_GOAL_
In the comment thread below, condense the paragraph that opens "Glad to see you ignored her" into a short bulleted list of its main points.

_PASSAGE PROVIDED_

Dear SWMNBN

J. Lo was a bitch to me too. Let her go and don’t look back.

Paul, the story of your life would make a much more interesting book than mine would. I’m not sure which of us is more fortunate. Congratulations on your upcoming marriage, and I hope you can put some of the turbulent chapters of your life behind you.

Enjoy,
Steven

Kudos for being a grown up, Paul. All the best for your upcoming nuptials.

Glad to see you ignored her. It’s hard to know with the lack of detail, but in my experience, this sort of person will likely be encouraged by any sort of response, positive or negative. Let her have the last word or whatever she feels she needs and resist the temptation to acknolwedge or dispute anything she says.

Although, FTR, I don’t like the phrase “living well is the best revenge” because it seems to imply to me a continuation of that adversarial relationship rather than simply letting go and moving on. Living well is, of course, what you should do, but as part of the release and in spite of whatever effect it may or may not have on her, not because of it.

_ENTRIES SUPPLIED_
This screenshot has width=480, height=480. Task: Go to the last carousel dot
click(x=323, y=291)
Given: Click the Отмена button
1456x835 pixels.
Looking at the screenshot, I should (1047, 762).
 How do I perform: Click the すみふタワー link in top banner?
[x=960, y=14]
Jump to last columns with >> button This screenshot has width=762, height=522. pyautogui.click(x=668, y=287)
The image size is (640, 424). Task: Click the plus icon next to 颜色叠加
---
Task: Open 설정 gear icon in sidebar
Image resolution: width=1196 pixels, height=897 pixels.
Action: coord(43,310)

_SOLUTION TO THIS TASK_
- Ignoring her was the right choice.
- Details are scarce, but in the commenter's experience, any response, positive or negative, will likely encourage this sort of person.
- Let her have the last word, and resist the urge to acknowledge or dispute anything she says.